I stopped watering the backyard completely and this weed is still thriving. It finds water and just spreads, sucking up water from nearby fruit trees.

What is it? They are a pain to remove, having several tap roots and stolons as long of 25 ft. with tap roots every few inches. Pull on it and it just breaks while the rest of still on the ground.

Thinking best way to go is to find a machine to remove the top layer.


----------



## littleego (Jul 31, 2021)

Lippia repens aka Frog Fruit! (syn. Phyla nodiflora).

These things are very drought tolerant! Haven't been watering them and yet they are thriving under the summer heat.


----------



## littleego (Jul 31, 2021)

Wow! Looks like Scott's Turf Builder Weed and Feed is slowly killing this ground cover. No way in heck is pulling this out possible. They have 20ft runners spreading all over the place with roots at deep as 6-8" so pulling it would just have the tap roots stuck in ground.

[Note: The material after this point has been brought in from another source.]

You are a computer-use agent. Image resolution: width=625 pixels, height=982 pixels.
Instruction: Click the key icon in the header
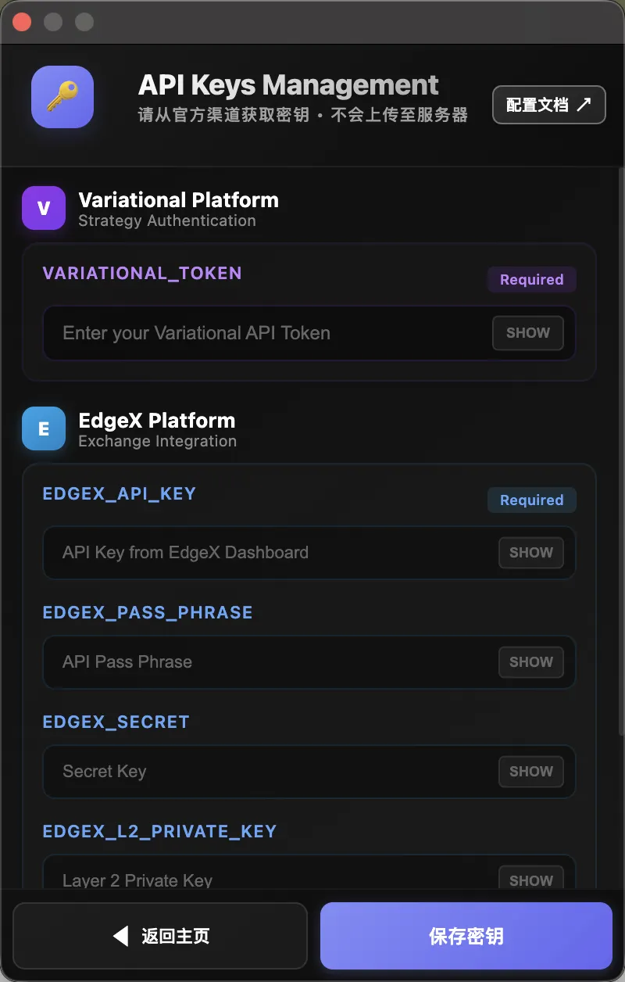pyautogui.click(x=62, y=95)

It's been 3 weeks since I coated the infected area with the weed and feed and I'm seeing all the flowers drying out and even the leaves of the ground cover drying out. The Bermuda grass seems unaffected.

But it looks like I might need to give certain areas a second coat of the weed and feed.


----------



## littleego (Jul 31, 2021)

Update: Successfully eradicated the weed with Scott's weed and feed and hand pulling any leftover stolons.

Would have been impossible w/o the weed and feed. Awesome product in helping eradicate this invasive weed / ground cover.


----------